In any ring $R$:product of non-unit and any element is non unit.

Question

My question may seem duplicate for :

Product of a non-unit with any other element

and

Can non-units be multiplied together to form units?

But these above don't give complete answer:

Because both of them , proved it in the case of commutative ring with unity , and for the case of non commutative ring with unity , they just gave example that there exists left inverse and right inverse.

Definition of unit: $a\in R$ is unit iff it has both left and right inverse.

So: $a\in R$ is non unit iff it doesn't have left or right inverse.

Now my approach to problem:

Let $a\in R$ be non unit and let $b \in R$

case $1$: $b$ is unit:

For the sake of contradiction assume $ab$ is unit.

then $\exists m \in R$ such that $(ab)m=1_{R}$ and $m(ab)=1_{R}$

which implies $a=(bm)^{-1}$ so $a$ is unit which is contradiction since $a$ is nonunit.

note:$(bm)^{-1}$ is unit because $b,m$ are units.

Case $2$: b is non unit:

For the sake of contradiction assume $ab$ is unit.

then $\exists m \in R$ such that $(ab)m=1_{R}$ and $m(ab)=1_{R}$

Now by associativity $a(bm)=1_{R}$ and $(ma)b=1_{R}$ which means $a$ has right inverse and b has left inverse.

But there is no contradiction until I also show $a$ has left inverse and $b$ has right inverse.

But I don't how to continue.

Can you , please , help me to continue solution?

Answer 1

Consider the abelian group $A=\Bbb Z^{\omega}$ of sequences of integers and let $R=\operatorname{End}(A)$ be its ring of endomorphisms.

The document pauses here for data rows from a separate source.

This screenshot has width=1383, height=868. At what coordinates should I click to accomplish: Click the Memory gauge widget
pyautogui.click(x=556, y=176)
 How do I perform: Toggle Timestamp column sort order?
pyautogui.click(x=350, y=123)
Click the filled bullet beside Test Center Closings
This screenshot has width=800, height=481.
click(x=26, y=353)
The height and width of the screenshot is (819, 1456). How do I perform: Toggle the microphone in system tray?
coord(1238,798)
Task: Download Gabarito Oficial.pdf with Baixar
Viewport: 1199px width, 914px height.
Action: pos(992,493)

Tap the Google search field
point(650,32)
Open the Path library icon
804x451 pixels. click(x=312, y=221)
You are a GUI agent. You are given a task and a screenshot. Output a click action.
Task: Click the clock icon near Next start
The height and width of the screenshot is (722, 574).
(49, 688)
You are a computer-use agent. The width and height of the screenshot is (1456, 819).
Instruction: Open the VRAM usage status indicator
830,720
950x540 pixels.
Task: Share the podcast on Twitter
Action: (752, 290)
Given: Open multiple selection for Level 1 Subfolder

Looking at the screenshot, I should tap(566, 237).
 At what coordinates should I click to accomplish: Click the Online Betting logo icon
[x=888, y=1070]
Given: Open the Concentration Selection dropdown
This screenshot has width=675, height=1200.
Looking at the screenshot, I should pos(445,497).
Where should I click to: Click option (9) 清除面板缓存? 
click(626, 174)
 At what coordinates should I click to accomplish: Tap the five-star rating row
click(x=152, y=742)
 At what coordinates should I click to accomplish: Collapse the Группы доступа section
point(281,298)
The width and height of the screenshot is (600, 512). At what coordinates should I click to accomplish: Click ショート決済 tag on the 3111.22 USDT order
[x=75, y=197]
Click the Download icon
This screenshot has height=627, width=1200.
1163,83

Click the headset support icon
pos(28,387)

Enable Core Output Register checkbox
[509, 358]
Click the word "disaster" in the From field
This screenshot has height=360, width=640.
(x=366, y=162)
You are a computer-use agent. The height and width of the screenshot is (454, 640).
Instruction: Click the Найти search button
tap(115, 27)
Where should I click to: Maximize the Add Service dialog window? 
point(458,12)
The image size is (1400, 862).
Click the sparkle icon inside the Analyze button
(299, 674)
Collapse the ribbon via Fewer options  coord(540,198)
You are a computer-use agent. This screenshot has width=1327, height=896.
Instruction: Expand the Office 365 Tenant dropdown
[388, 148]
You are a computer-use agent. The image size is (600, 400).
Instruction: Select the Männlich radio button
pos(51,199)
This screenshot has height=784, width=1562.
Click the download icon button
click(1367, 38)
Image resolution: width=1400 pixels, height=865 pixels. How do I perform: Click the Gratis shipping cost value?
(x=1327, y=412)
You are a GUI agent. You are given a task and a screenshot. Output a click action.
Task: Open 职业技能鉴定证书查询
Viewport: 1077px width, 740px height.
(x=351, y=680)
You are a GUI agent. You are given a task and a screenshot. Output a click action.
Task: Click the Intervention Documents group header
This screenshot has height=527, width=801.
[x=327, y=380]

For $f\in A$, define $D(f)$ per $$ D(f)(n)=f(n+1)$$ and $I(f)$ per $$ I(f)=\begin{cases}f(n-1)&n>0\\0&n=0\end{cases}$$ As $D$ is not injective and $I$ is not onto, $D$ cannot have a left inverse and $I$ cannot have a right inverse. So neither $D$ nor $I$ is a unit. But their product is a unit, in fact $D\circ I=\operatorname{id}_A$.